Growing up as a person of mixed heritage in Dorset has had its challenges. I’ve been living in Bridport for pretty much all of my life, after my mum made the decision to move the two of us from London to the South West in ’96. Despite the fact that my mother, a Caucasian-English woman, raised me without my biological father (a British-Caribbean man) and later went on to have children with two Caucasian men, I grew up never feeling as if I were different from the rest of my family.
However, outside of the family home, I soon became familiar with a sense of alienation after various experiences of being singled out and discriminated towards because of my race. It was a harsh reality check, and insight into the minds of many people around me.
Some of my first memories of racism date back to primary school, when I was aged 6 or 7. In one scenario, I got into an argument with a boy who retaliated by calling me a n****r – I was clueless as to what this word actually meant! I went home that day and asked my mum, who informed me it was a derogatory word for people of colour. I was pretty dumbfounded; a bubble of childhood innocence burst that day and I became painfully aware of the fact that I was never really viewed as equal to my white peers.
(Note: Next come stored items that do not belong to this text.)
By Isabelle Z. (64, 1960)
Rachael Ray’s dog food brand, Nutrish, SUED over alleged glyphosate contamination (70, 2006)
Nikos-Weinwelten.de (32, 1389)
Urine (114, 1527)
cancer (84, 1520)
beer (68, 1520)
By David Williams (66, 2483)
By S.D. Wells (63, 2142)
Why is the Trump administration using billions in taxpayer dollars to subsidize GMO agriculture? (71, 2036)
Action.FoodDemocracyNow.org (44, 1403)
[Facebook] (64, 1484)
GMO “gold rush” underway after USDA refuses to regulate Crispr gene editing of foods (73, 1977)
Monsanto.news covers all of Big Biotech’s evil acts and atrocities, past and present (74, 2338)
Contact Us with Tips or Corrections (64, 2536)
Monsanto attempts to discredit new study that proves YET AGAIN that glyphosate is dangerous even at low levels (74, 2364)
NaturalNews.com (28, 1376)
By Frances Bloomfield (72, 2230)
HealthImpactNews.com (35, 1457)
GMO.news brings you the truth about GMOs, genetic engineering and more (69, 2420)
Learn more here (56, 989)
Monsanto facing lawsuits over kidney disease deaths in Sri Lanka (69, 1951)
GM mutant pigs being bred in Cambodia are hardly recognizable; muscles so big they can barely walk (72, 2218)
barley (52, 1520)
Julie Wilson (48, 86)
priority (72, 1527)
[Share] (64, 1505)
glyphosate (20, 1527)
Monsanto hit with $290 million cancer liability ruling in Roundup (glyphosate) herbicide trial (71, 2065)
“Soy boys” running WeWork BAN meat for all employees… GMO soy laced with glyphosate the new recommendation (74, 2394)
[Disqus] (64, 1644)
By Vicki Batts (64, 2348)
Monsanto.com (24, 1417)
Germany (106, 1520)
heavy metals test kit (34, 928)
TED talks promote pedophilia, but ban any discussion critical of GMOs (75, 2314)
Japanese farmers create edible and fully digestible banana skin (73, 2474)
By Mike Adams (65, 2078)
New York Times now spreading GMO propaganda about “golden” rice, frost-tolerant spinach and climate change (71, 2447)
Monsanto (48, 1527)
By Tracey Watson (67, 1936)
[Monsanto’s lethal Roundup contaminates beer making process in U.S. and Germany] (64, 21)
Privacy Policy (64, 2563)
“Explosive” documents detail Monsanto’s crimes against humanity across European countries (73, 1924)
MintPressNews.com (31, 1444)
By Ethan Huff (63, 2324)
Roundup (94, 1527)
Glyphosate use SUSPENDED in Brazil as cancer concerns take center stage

I don’t think it was long after this that I really started to pine for the relationship I never had with my real dad. Missing the man whom I inherited my skin colour from, the key thing that I was repeatedly being singled out for, left me feeling all the more displaced. My dad and I eventaully met when I was 14, and we have a great relationship now. However I desperately needed that person to identify with during the times of hardship.
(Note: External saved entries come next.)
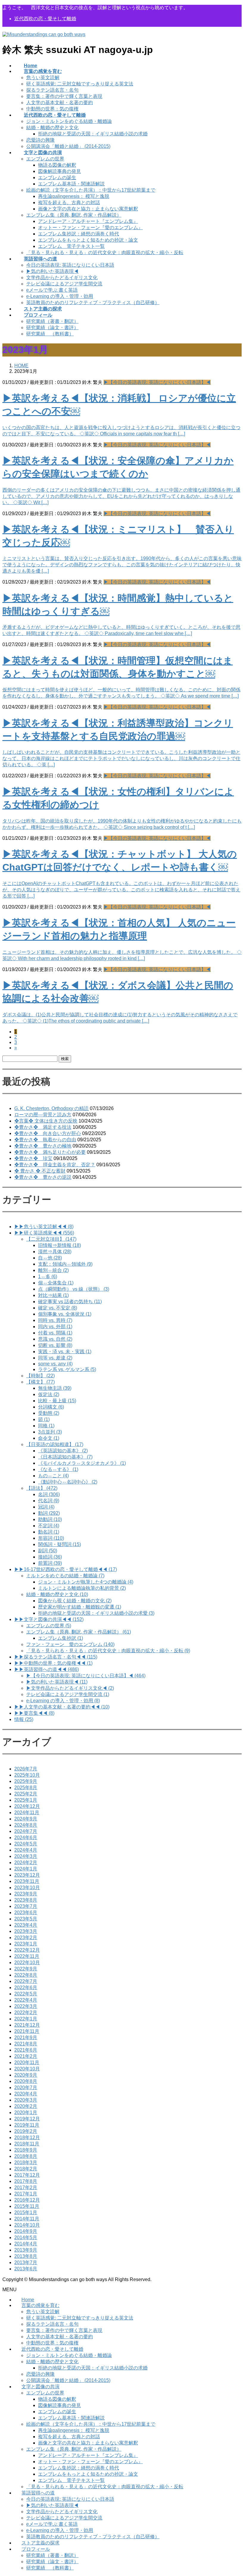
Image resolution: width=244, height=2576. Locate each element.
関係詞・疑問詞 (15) (59, 1544)
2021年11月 (26, 2031)
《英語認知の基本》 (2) (63, 1450)
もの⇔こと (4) (53, 1475)
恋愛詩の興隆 (40, 140)
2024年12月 (27, 1806)
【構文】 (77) (40, 1381)
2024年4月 (25, 1850)
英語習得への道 (38, 2492)
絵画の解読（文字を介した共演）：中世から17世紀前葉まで (90, 190)
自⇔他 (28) (50, 1257)
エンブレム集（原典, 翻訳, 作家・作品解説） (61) (78, 1631)
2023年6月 (25, 1912)
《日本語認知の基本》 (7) (65, 1456)
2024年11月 (26, 1812)
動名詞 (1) (48, 1531)
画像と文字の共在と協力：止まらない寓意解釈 (88, 208)
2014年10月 (27, 2225)
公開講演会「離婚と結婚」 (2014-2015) (68, 146)
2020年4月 (25, 2093)
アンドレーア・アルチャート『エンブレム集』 (88, 221)
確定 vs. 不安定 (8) (57, 1307)
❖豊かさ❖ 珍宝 (33, 1158)
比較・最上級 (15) (57, 1400)
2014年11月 (26, 2218)
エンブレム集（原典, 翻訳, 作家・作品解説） (73, 215)
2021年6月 (25, 2050)
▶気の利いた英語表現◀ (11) (56, 1681)
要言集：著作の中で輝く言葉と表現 (64, 96)
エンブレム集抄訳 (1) (60, 1638)
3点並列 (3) (50, 1431)
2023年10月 (27, 1887)
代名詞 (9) (48, 1500)
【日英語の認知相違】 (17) (54, 1444)
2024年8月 (25, 1825)
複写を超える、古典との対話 (69, 202)
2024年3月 (25, 1856)
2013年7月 (25, 2262)
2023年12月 (27, 1875)
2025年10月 (27, 1775)
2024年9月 (25, 1818)
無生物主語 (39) (54, 1388)
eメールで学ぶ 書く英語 (52, 290)
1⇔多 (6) (47, 1276)
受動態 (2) (48, 1413)
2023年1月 (25, 1943)
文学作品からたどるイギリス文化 (62, 277)
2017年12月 (27, 2175)
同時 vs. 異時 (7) (55, 1320)
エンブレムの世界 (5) (48, 1625)
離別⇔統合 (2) (53, 1270)
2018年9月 (25, 2150)
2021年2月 (25, 2056)
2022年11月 (26, 1956)
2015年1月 (25, 2212)
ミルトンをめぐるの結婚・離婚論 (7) (65, 1575)
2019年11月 (26, 2125)
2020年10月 (27, 2068)
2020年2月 (25, 2106)
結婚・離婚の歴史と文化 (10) (57, 1594)
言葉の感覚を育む (40, 2305)
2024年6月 (25, 1837)
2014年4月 (25, 2243)
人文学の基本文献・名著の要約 (59, 102)
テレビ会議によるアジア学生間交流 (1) (67, 1694)
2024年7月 (25, 1831)
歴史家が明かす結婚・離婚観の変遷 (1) (79, 1606)
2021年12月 (27, 2025)
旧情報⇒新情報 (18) (59, 1245)
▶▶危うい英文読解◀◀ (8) (43, 1226)
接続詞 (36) (50, 1556)
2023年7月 (25, 1906)
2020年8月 (25, 2081)
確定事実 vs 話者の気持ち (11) (70, 1301)
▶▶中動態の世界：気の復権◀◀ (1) (53, 1663)
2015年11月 (26, 2206)
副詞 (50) (47, 1550)
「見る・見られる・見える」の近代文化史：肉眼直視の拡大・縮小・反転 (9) (108, 1650)
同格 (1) (46, 1425)
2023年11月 (26, 1881)
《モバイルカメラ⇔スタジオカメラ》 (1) (82, 1463)
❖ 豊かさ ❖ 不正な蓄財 (39, 1170)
I wasn’t left to deal with any of this alone, and I definitely had a strong support system – I have memories of a friend once shouting, ‘if she’s a n****r, then I’m a n****r’ to a child who’d randomly hurled the ‘N word’ at me in the playground. She will always hold a special spot in my heart for that – needless to say we’ve been close friends ever since.
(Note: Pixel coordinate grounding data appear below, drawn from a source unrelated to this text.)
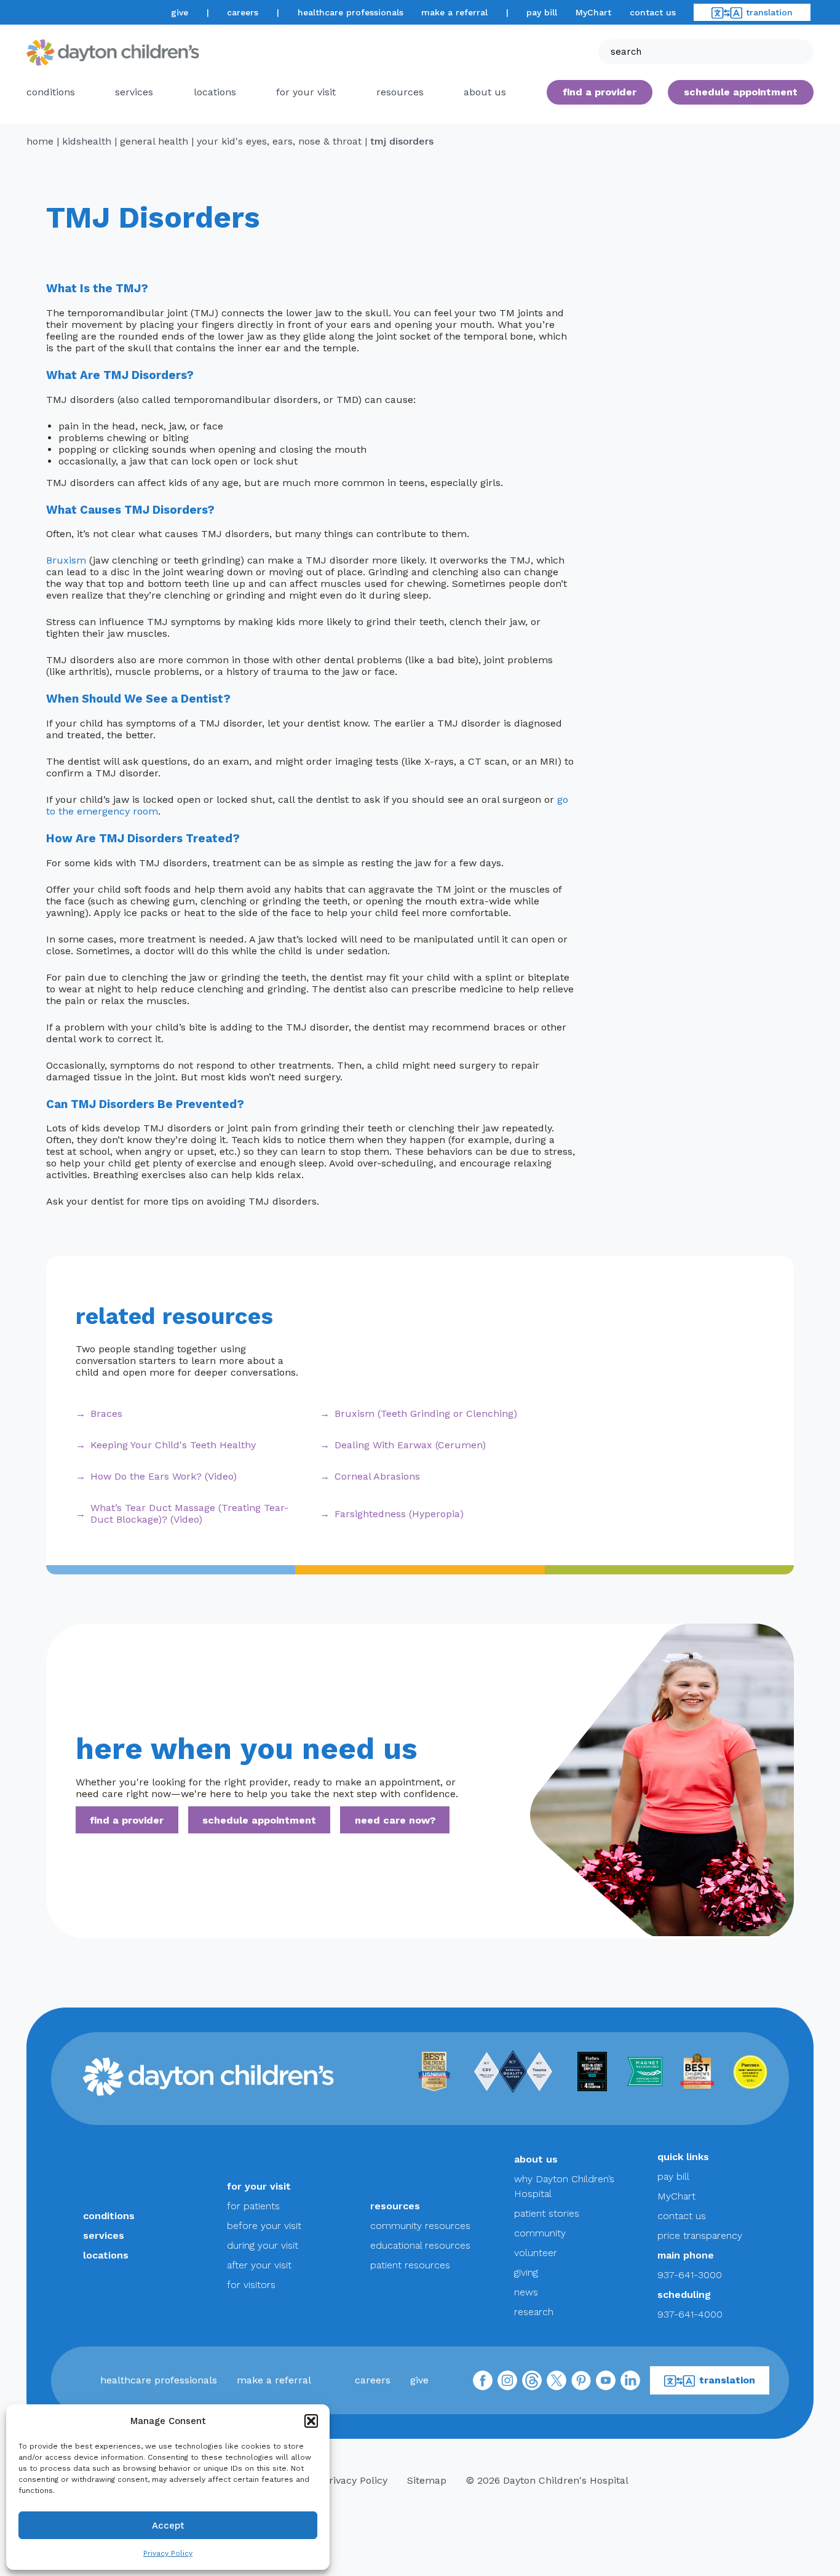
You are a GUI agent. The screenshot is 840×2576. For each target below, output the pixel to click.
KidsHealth (86, 141)
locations (215, 92)
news (526, 2292)
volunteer (535, 2253)
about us (536, 2159)
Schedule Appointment (741, 92)
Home (39, 141)
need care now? (395, 1820)
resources (400, 92)
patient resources (410, 2265)
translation (769, 12)
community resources (420, 2225)
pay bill (541, 12)
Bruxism (66, 560)
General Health (154, 141)
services (134, 92)
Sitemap (426, 2480)
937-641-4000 (690, 2314)
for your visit (306, 92)
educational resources (420, 2245)
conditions (50, 92)
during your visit (262, 2245)
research (533, 2312)
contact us (653, 12)
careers (242, 12)
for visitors (251, 2285)
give (179, 12)
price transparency (699, 2235)
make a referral (454, 12)
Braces (106, 1413)
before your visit (264, 2225)
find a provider (599, 92)
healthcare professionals (350, 12)
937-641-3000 (689, 2275)
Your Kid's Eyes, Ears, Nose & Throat (279, 141)
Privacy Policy (167, 2553)
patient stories (546, 2213)
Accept (168, 2525)
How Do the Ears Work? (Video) (163, 1476)
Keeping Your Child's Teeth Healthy (173, 1445)
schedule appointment (259, 1820)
I’m hugely grateful for the friends and family who were there to console me during these times, and not to take away from any support they gave me, but not having an identifiable person of colour in my life, someone who could really relate to the struggles of facing racism, definitely added extra weight to already heavy situations.
In 2016 I moved from Bridport to Amsterdam in the Netherlands. I returned in September 2018 to have my now 4 month-old daughter, and aside from occasional uncomfortable moments where I feel that someone has been holding a stare a little too long, there’s been no recent experience of facing racism/micro-aggressions whilst living in Dorset.
But I’m not ignorant to the fact that just because the discrimination I faced as a child living in Dorset isn’t something that I’ve yet had to deal with living here as a young adult, doesn’t mean that racism is no longer an issue in this county or even the country.
I hope that my daughter won’t have a childhood marred by coming up against the same trouble I did as a brown girl growing up in Bridport. I know that the people who I had the misfortunate of encountering do not account for a large majority of those living in the South West, but I do feel that there is still a long way to go in the fight against racism and in rural England especially.